According to city manager Brian Muenger, who was a guest speaker at Thursday’s Rotary meeting, the idea for reviving the canine program came from one of the many burglary victims earlier this year.
“Countywide,” Muenger said, “we had 324 burglaries for the first three months of this year. Of those, 120 were in the city limits. Police were able to make 34 arrests in connection with those burglaries, and only three were first time offenders who were not out on bond, probation or parole.”
During the following three months, the number of residential burglaries in the city declined by about 70 percent.
Still, one of the victims pointed out to the council that if the city had access to a tracking dog, some of the offenders could have been caught sooner, and the number of burglaries would have been lower.
According to Police Chief Alan Watson, the city has had success with canines in the past. The problem now is, the initial costs of the program, including purchase of the dog, training for the dog and handler, veterinary bills, shelter, transportation and other concerns comes to between $22,000 and $25,000 per year.
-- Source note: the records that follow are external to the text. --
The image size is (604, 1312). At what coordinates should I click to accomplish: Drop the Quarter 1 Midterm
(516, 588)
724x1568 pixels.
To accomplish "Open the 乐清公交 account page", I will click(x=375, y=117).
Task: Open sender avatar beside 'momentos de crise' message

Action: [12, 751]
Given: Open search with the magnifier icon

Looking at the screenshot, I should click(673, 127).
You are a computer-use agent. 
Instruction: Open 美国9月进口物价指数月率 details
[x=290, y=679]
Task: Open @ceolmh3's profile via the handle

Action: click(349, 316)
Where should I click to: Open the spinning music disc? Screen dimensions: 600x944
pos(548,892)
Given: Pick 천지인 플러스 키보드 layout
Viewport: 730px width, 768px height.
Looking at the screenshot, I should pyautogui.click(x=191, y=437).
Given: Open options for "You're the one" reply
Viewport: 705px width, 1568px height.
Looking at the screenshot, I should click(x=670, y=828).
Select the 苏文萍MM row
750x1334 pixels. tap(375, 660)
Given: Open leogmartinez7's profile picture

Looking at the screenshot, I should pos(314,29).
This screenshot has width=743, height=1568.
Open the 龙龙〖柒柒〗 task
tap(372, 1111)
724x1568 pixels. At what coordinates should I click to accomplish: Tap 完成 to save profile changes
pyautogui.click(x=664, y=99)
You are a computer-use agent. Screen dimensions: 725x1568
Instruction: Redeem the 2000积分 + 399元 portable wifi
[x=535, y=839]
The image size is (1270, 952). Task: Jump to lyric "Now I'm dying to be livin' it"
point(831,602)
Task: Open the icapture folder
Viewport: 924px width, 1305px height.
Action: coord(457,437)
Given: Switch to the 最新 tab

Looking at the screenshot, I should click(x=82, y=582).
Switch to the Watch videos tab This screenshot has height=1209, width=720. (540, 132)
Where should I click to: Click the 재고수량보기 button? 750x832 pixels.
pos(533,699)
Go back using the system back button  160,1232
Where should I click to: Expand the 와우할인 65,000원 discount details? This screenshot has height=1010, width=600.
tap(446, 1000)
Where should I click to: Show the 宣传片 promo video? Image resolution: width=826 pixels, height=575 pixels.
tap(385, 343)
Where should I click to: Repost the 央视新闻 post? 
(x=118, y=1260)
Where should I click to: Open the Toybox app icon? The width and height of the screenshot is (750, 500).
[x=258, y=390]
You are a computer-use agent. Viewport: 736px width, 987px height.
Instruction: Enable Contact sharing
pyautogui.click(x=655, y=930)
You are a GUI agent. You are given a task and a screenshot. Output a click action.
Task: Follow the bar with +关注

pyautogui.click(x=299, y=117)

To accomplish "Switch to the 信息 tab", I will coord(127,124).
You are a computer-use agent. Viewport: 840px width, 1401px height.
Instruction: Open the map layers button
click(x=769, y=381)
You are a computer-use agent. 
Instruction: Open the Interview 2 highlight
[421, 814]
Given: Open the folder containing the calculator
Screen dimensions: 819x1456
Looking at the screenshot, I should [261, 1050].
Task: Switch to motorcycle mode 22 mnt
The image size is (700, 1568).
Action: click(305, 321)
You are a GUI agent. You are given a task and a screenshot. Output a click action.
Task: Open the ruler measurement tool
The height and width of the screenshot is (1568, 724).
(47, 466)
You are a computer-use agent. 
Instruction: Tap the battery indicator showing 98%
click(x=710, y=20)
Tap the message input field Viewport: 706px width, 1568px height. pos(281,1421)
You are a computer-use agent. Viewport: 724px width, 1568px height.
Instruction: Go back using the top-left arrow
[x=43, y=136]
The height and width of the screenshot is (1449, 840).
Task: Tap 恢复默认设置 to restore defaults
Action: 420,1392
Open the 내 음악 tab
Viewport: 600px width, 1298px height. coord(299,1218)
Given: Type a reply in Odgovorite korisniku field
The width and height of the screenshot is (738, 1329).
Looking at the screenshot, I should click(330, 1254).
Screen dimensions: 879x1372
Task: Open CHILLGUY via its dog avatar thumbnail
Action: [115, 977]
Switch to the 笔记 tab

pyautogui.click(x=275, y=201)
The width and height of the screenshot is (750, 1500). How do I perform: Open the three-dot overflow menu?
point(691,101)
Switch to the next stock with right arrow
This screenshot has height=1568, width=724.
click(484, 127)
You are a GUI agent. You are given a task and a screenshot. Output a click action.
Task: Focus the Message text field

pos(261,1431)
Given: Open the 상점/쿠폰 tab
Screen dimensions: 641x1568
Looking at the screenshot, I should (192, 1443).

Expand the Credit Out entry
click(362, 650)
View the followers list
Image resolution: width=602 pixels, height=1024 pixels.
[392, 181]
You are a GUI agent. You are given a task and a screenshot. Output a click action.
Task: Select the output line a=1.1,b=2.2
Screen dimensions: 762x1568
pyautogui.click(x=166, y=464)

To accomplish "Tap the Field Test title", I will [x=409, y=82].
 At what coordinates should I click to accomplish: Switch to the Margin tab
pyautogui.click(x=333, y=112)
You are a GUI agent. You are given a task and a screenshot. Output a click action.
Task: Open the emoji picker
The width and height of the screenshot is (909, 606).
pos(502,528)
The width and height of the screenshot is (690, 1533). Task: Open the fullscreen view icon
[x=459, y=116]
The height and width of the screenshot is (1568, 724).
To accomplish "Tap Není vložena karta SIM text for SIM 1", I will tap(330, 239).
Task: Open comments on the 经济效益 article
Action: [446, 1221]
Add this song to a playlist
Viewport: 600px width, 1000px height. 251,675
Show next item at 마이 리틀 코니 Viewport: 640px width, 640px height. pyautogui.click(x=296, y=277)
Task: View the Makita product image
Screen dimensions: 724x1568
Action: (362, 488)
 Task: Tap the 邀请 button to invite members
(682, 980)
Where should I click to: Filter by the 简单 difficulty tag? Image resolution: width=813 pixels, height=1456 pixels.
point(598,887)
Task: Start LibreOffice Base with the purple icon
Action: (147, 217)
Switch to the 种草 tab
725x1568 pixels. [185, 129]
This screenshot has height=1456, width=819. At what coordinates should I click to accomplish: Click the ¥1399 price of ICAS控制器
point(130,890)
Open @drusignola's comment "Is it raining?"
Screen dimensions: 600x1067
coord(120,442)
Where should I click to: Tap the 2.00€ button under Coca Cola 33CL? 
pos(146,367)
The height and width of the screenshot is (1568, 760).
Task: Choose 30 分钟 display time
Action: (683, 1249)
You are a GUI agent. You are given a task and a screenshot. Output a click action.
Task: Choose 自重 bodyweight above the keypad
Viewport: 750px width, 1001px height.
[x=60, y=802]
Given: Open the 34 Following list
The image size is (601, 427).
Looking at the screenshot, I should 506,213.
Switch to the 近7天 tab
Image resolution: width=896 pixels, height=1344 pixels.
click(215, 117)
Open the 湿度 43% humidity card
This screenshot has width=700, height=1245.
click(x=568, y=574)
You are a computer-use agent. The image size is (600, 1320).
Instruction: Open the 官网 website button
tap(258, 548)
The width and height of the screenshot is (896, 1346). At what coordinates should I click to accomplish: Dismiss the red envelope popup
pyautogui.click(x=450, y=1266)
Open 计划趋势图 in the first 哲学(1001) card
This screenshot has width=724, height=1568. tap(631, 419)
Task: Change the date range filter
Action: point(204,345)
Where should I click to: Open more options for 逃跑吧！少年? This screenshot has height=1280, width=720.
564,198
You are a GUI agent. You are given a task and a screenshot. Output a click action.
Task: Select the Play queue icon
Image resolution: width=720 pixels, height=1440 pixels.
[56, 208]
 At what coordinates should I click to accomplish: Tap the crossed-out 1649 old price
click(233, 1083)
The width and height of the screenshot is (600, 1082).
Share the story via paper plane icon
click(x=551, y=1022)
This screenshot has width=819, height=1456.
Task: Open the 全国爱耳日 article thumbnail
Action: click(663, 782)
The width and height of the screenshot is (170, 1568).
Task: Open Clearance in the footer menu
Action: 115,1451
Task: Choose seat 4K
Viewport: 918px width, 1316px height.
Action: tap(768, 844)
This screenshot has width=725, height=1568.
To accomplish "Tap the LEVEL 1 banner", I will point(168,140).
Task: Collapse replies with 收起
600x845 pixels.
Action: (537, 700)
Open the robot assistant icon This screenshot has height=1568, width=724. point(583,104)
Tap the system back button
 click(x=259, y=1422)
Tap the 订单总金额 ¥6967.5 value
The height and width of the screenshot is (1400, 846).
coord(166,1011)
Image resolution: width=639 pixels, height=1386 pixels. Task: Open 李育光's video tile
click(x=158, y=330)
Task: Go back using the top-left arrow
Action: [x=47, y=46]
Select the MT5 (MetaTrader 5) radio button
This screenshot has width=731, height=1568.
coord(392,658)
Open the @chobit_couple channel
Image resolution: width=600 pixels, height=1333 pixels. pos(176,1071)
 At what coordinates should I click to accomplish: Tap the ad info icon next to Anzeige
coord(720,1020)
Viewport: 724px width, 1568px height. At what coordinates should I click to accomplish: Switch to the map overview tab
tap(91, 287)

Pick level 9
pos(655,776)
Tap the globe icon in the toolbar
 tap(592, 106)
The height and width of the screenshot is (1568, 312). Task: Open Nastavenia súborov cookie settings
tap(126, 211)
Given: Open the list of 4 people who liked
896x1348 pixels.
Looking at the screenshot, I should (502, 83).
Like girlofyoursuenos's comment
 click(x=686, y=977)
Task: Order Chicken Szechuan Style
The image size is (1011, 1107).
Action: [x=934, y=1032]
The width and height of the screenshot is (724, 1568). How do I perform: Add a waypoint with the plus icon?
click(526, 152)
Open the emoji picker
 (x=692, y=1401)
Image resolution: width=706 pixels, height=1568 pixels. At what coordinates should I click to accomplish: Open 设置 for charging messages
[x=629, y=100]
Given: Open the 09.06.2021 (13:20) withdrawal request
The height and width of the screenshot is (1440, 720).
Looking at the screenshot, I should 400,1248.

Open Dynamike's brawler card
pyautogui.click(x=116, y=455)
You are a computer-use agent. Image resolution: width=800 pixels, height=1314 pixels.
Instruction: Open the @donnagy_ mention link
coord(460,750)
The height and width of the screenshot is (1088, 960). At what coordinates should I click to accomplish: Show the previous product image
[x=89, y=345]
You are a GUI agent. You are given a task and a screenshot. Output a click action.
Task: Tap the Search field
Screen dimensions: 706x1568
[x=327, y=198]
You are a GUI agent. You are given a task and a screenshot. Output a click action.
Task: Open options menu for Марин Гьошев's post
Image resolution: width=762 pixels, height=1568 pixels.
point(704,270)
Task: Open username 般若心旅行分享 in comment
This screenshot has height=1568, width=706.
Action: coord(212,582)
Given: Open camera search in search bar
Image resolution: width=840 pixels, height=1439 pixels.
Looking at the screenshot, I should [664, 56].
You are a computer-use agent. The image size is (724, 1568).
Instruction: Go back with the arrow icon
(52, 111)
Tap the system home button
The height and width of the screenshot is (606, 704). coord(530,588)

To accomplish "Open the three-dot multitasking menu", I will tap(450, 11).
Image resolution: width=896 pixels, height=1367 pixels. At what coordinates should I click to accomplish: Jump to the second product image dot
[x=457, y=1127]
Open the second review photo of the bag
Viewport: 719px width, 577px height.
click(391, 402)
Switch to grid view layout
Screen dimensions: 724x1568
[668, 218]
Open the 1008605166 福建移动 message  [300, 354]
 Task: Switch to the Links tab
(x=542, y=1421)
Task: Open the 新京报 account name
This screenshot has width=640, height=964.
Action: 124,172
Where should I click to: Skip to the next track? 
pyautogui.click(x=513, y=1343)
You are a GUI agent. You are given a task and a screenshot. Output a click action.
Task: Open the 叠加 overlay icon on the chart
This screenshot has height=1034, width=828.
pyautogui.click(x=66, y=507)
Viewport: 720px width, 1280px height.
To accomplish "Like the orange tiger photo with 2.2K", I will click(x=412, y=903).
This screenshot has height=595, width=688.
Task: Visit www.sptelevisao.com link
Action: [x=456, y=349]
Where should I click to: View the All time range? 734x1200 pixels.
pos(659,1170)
“You need to have the right dog, but you also need to make sure you’ve got the right handler,” Watson said. He said he had approached the Sheriff’s Department about a partnership and had been well received, but there was no commitment yet from the county.
Watson recommended that the dog be trained to both track people and to detect drugs. He also said a German shepherd would likely be more intimidating than a Belgian Mallonois.
Muenger emphasized that, even once the funding is secured, there will still be several months lead time for the dog and handler to undergo the proper training. Watson said it will probably be about a year before they hit the street.
Currently, there is no agency in Talladega, St. Clair or Calhoun counties with a trained police dog.
Rotary chairwoman Pat Miller pointed out that the community would need to come forward with donations as well, adding that the dogs would be particularly useful in the schools.
Watson agreed, saying the animal would not only represent excellent public relations but might also encourage more youngsters to pursue careers in law enforcement.
Muenger said he is also looking into opportunities for grant funding.